The precise amount of regulations every large org wants is zero, especially in the US. If they want to standardise things, they will have private working groups, backroom deals or “self-regulation”, the most hypocritical corporate term of all time.
Back To OpenAI
In the meantime, all the investors left the board, pursuing their own interests. They weren’t replaced. I guess the execs on the board were busy with ChatGPT and raising money, and which billionaire wants to join for free to a messy but time-consuming orgs board? BTW, Brockman is the chairman. I guess his duty should be to fix that, but don’t forget he doesn’t benefit personally from OpenAI, especially not the “Open AGI” part.
His benefit is fame. Same for Altman.
So, with this level of PMF (product-market-fit), you get all the attention you want. It’s up to OpenAI what to do next. Of course, MS is in a position where they can just throw more money at the problem.
Altman became the face of OpenAI, ChatGPT, GenAI and everything else. He goes on a world tour to talk to every politician and institution.
A totally unprecedented event. He is under 40 years old and worked as a senior person at an incubator. Ok, the most famous incubator and he was president, but still. YC is “tech famous”.
If you think of a benefit, this is it. So he is “in the money”. He has the benefits and can wait for how it will pan out, but some of his rewards are locked in. BTW, this is only true for him. Neither Sutskever nor Brockman gets much attention.

### [EXTRACTED ENTRIES]
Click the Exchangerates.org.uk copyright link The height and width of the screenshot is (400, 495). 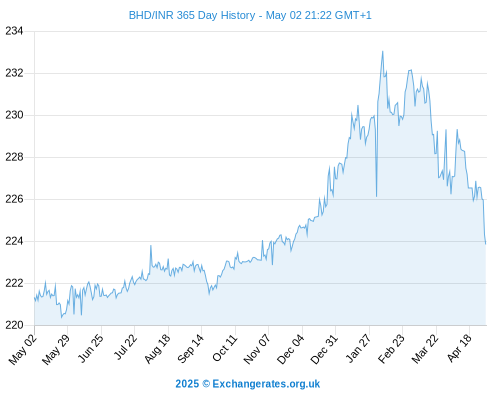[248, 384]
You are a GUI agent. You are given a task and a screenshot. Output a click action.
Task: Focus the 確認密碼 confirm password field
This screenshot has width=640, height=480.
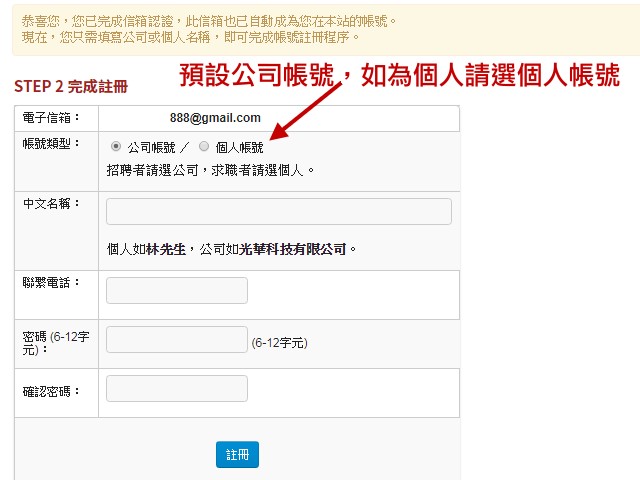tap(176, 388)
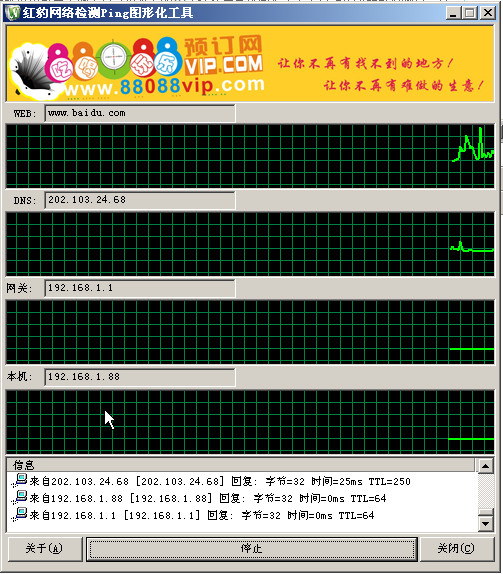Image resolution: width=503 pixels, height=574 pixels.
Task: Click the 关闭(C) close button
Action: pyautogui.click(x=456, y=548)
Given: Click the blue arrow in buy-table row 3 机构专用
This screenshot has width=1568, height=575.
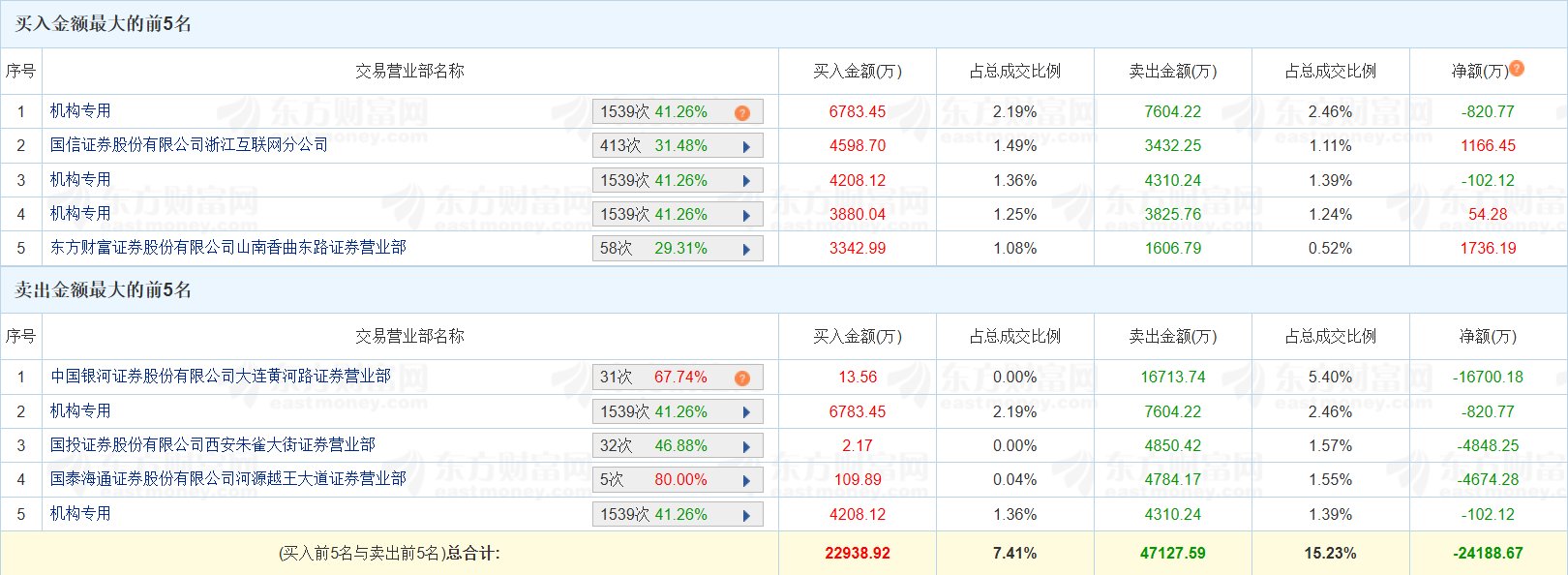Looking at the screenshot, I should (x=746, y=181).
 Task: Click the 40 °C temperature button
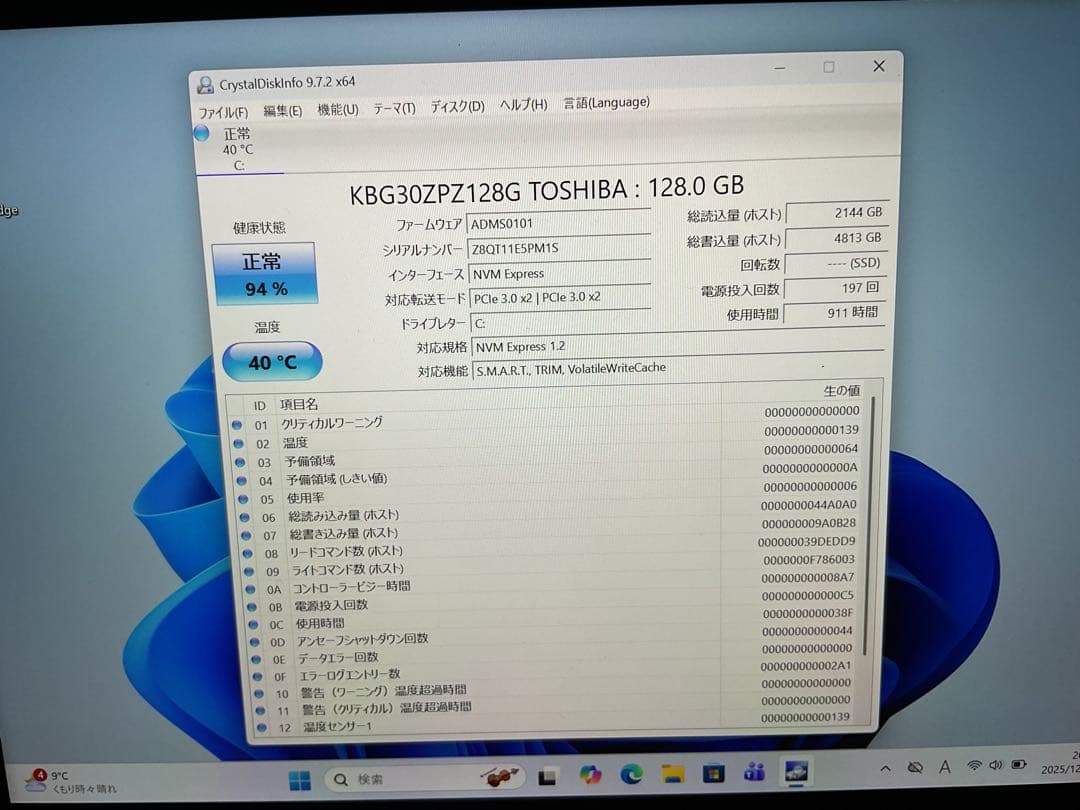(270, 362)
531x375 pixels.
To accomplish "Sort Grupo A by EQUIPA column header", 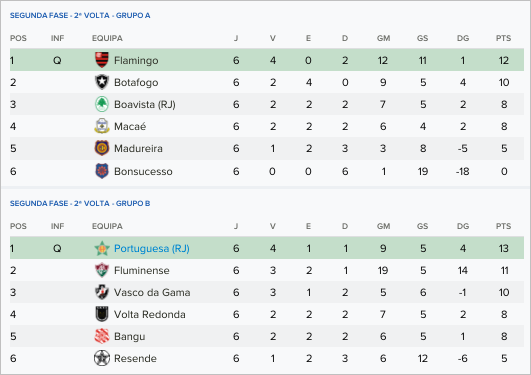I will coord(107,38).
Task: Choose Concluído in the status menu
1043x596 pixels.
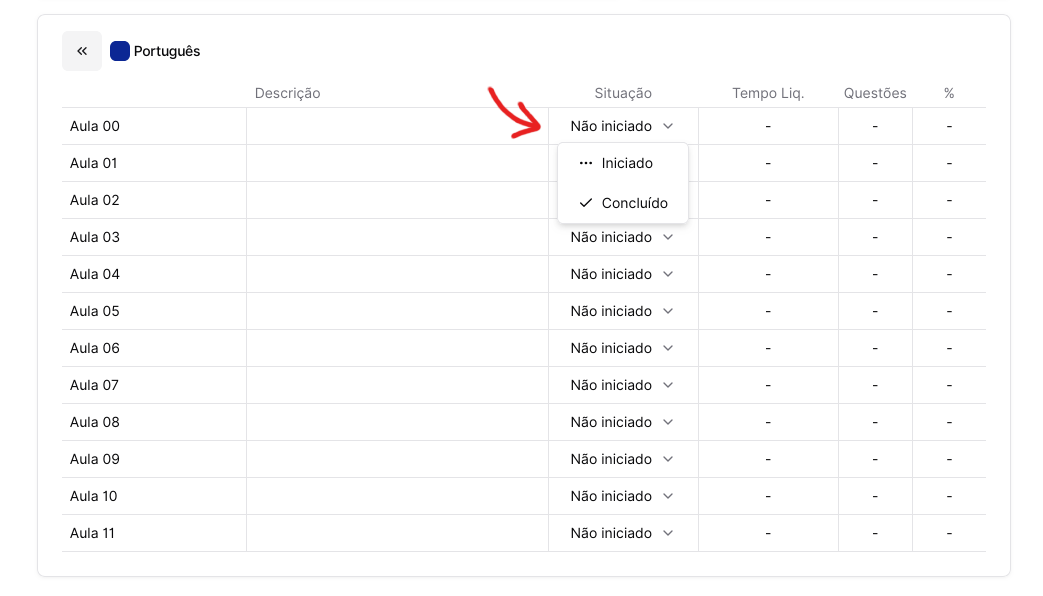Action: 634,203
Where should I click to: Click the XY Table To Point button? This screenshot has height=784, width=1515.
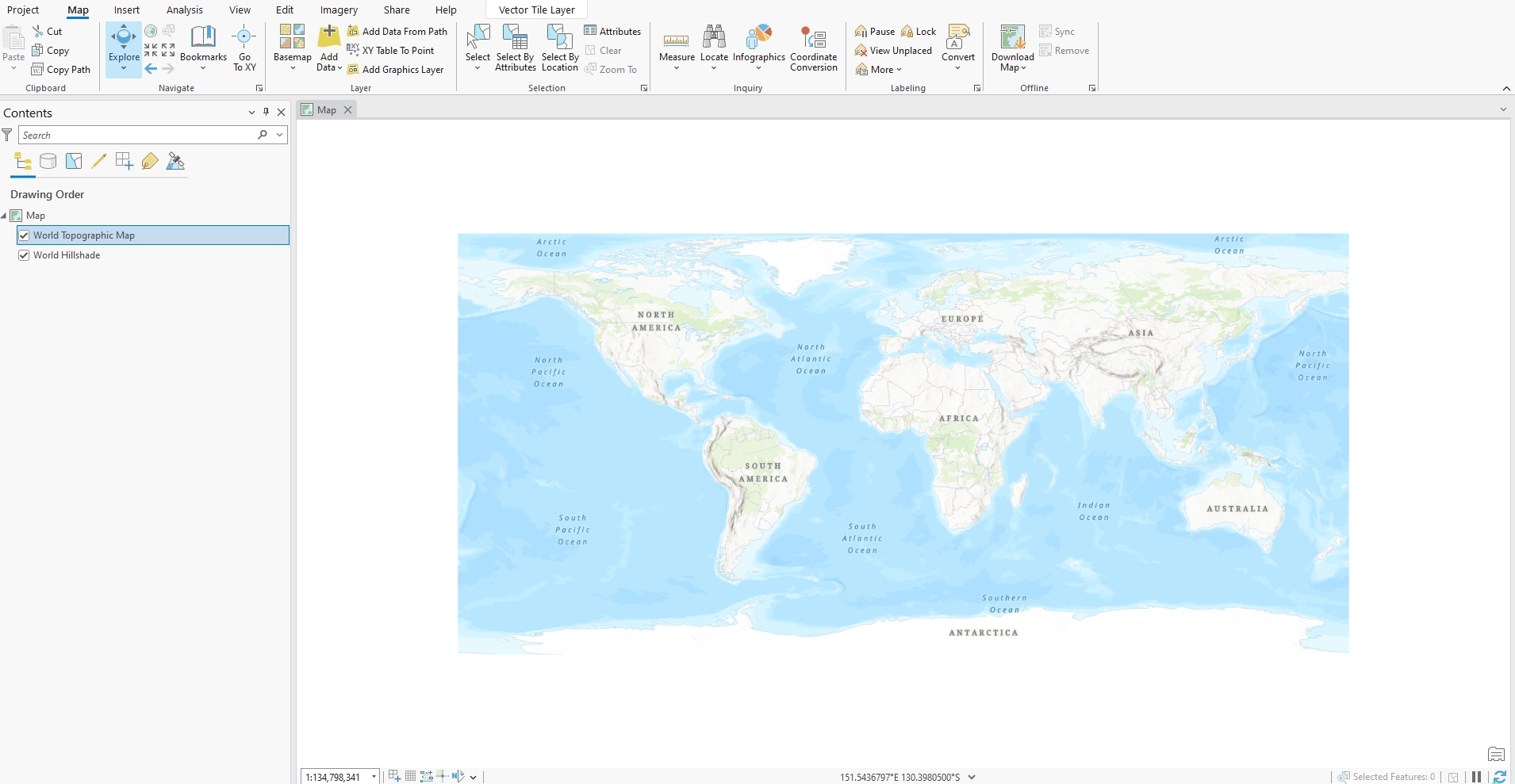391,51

### [ACTIVITY]
Copy the passage above about OpenAI's board and Altman's fame word for word, from start to finish.

### [FINAL ANSWER]
The precise amount of regulations every large org wants is zero, especially in the US. If they want to standardise things, they will have private working groups, backroom deals or “self-regulation”, the most hypocritical corporate term of all time.
Back To OpenAI
In the meantime, all the investors left the board, pursuing their own interests. They weren’t replaced. I guess the execs on the board were busy with ChatGPT and raising money, and which billionaire wants to join for free to a messy but time-consuming orgs board? BTW, Brockman is the chairman. I guess his duty should be to fix that, but don’t forget he doesn’t benefit personally from OpenAI, especially not the “Open AGI” part.
His benefit is fame. Same for Altman.
So, with this level of PMF (product-market-fit), you get all the attention you want. It’s up to OpenAI what to do next. Of course, MS is in a position where they can just throw more money at the problem.
Altman became the face of OpenAI, ChatGPT, GenAI and everything else. He goes on a world tour to talk to every politician and institution.
A totally unprecedented event. He is under 40 years old and worked as a senior person at an incubator. Ok, the most famous incubator and he was president, but still. YC is “tech famous”.
If you think of a benefit, this is it. So he is “in the money”. He has the benefits and can wait for how it will pan out, but some of his rewards are locked in. BTW, this is only true for him. Neither Sutskever nor Brockman gets much attention.